A questa prima fase di scoperta, ne seguì una ludica in cui smontai e rimontai il mio nome nei modi più strani: anagrammi, storpiature simpatiche o drammaticamente offensive, giochi di affinità affettiva, ricerche etimologiche e tutti quei giochi che credo chiunque abbia fatto nei lunghi pomeriggi della propria infanzia. Improvvisamente, durante uno di quei pomeriggi, ebbi una rivelazione: realizzai che per un curioso caso il nome Osman custodiva in cadenza ordinata le iniziali di tutti i miei nonni: Osvaldo, Maria, Antonio e Anna. Immediatamente mi convinsi che i miei avessero scelto il mio nome proprio per quel motivo: una sorta di congiura cosmica. Mia madre mi assicurò fosse un caso, ma in fondo non avrebbe potuto che negare l'evidenza davanti all'acume del figlio! Di sicuro quello era il capo di una trama nascosta, il bandolo di una matassa oscura: era evidente che in qualche modo avevo sollevato un lembo del quotidiano e intravisto un guizzo di incredibile. Sì, ero un bambino dalla fantasia molto fertile.

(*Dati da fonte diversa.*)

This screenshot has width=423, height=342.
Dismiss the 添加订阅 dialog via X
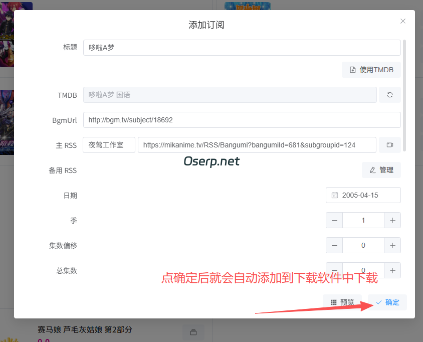(x=402, y=21)
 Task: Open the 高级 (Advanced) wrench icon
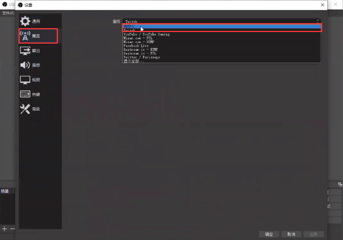[25, 109]
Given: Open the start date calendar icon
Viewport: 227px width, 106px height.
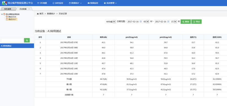Looking at the screenshot, I should pyautogui.click(x=140, y=22).
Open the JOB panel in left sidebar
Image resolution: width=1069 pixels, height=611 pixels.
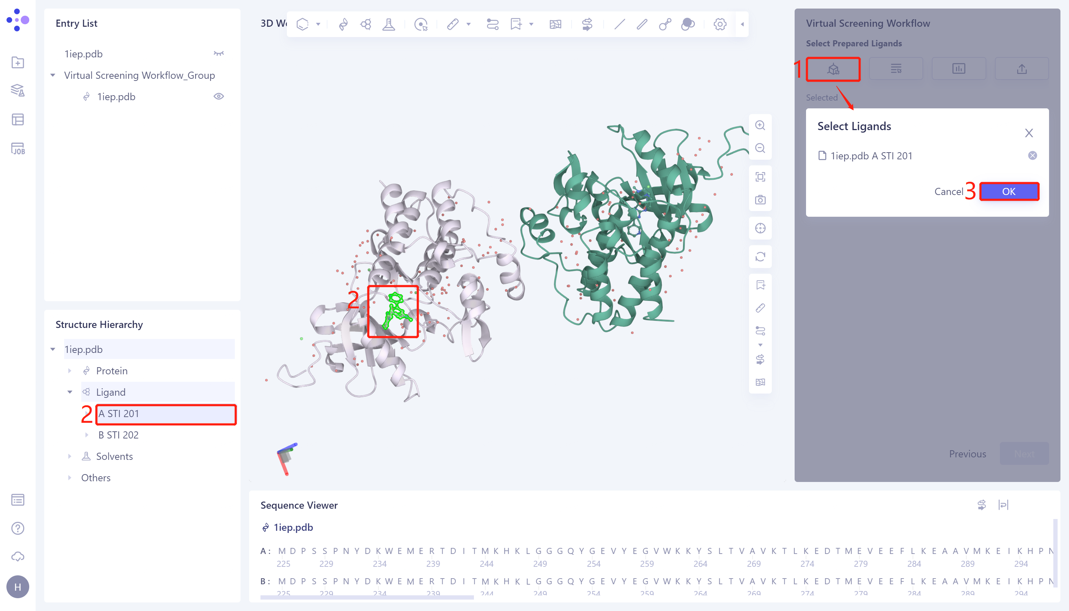[18, 149]
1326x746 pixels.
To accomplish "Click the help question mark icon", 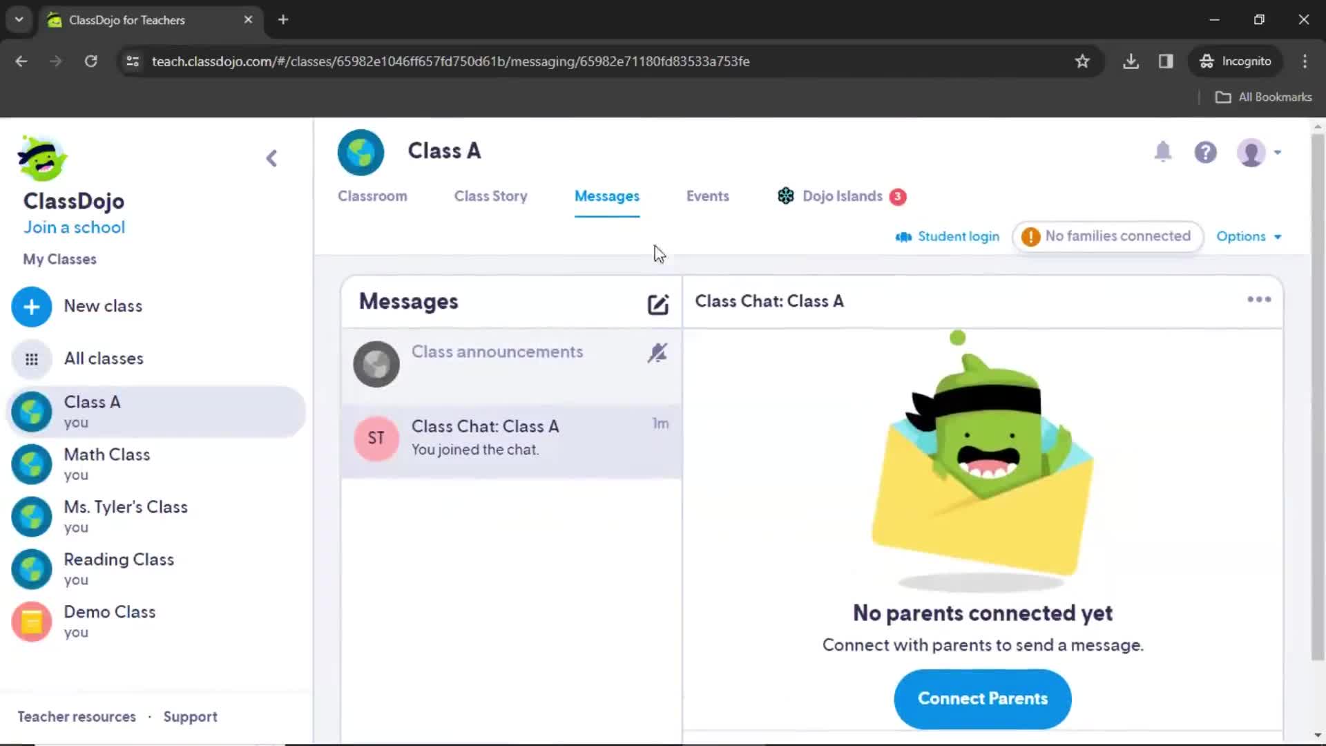I will (1205, 152).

E lo sono tuttora: fantasioso dico, bambino no, non più.
Nella mia testa quel guizzo è ancora ben vivo e mi sprona a pensare che un qualcosa di speciale ci sia. Non vorrei essere frainteso: non sono un cantastorie, o una persona in fuga da una realtà troppo difficile da sopportare, o uno con la testa fra le nuvole. Quello che mi affascina non ha nulla di irreale: anzi deve necessariamente far parte del quotidiano per suscitare il mio interesse ed avere al pari quel brillìo che attira la mia attenzione e che i più scelgono di non notare. Questo è il limen: non tanto il sogno, quanto l'inatteso; non la certezza, ma il dubbio.
Poiché l'incredibile è negli occhi di chi guarda.